1. These two appeals are from the judgments of the Subordinate Judge, Palakkad in O. S. Nos. 288 of 1982 end 225 of 1983. Both the suits relate to 8.97 acres of land owned by Somasundaran Chettiar, who is the sole plaintiff in O.S. No. 288 of 1982 and sole defendent in O.S. No. 225 of 1983. O.S. No. 225 of 1983 was thereafter filed by Kochappu, the sole defendant in O.S. No. 288 of 1982 against the plaintiff in that case. O.S. No. 288 of 1982 is for injunction. That suit was decreed and the decision was confirmed in appeal. S. A. No. 433 of 1989 by the defendant is against the concurrent injunction decrees. O.S. No. 225 of 1983 is for specific performance of Ext. A 1 contract of sale of the suit property in which the plaintiff claimed that he was put in possession by way of part performance. That suit was dismissed and A. S. No. 333 of 1986 was filed by the plaintiff against the dismissal. In S. A. No. 433 of 1983, no question of law, much less any substantial question of law, arises. Possession and cause of action for injunction alone are relevant. On the evidence, both the courts found those factual questions in favour of the plaintiff. No interference is required and S.A No. 433 of 1989 has only to be dismissed.

2. Ext. A1 agreement is admitted. In O.S. No. 225 of 1983, on the evidence the trial court found that the defendant was ready and willing to perform the contract and continued to be so but the contract was broken by the plaintiff. Time was also found to be the essence of contract. These are the aspects arising for consideration in A. S. No. 333 of 1986.

3. Ext. A1 is dated 10.5.1981. The agreement was to sell the property for Rs. 75,000/-. Rs. 7500/- was paid as earnest money for the due performance of the contract. Time stipulated was one year. The obligations to be discharged by the defendant before executing the sale deed are:

(a) to measure and convince the area; and

(b) to satisfy that there is no encumbrance and tax is paid upto date.
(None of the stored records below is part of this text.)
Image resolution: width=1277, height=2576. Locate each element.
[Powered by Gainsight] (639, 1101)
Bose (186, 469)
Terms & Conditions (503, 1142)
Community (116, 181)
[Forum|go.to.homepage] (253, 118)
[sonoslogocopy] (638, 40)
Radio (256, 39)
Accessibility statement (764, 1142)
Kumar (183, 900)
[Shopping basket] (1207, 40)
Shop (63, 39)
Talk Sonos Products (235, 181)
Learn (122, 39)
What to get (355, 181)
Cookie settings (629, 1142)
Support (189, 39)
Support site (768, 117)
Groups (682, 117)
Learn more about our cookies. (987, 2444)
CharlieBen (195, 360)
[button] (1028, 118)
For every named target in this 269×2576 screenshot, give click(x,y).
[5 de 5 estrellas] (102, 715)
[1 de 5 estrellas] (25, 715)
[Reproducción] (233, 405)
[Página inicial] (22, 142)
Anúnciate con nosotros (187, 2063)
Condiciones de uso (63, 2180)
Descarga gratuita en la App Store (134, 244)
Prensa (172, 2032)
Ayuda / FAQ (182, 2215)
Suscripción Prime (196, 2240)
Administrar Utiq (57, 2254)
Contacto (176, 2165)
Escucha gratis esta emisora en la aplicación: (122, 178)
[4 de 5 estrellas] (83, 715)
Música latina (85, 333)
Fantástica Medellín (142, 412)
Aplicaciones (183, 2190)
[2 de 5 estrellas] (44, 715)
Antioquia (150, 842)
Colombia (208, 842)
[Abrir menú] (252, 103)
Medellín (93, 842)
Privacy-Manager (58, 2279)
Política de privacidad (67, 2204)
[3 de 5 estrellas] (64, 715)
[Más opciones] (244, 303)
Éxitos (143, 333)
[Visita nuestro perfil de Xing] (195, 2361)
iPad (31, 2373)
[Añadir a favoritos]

On these aspects, much dispute is not there. The plaintiff entered into agreements with the three brothers of the defendant for purchase of their adjacent lands. These properties were measured and sale deeds-taken. In the box, he admitted that there was no difficulty in measuring these properties also.

4. But, in order to bring about that he was ready and willing and breach was only on the part of the defendant, he contended that the defendant had two more obligations upder Ext. A1 (a) to get two kudiyiruppukars evicted from the property in order to give vacant possession; and (b) to settle disputes With his agricultural labourers, who were creating troubles in cultivating the land. Unfortunately, these contentions are not borne out by, Ext. A1. Ext. A1 was executed in 1981 at a time when kudiyiruppukars had fixity under Act 1 of 1964 as amended by Act 35 of 1969. It was impossible to evict them. If the parties intended such an obligation to be placed on the vendor as one of the conditions of contract, it would definitely have found a place in the agreement in specific terms. Respondent says that he had only one kudiyiruppukaran and he was not agreed to be evicted. There is no evidence to the contrary. As PW 1, the appellant frankly admitted that he refused to take the sale deed on this ground. That itself is sufficient to find that the appellant alone was responsible for the breach.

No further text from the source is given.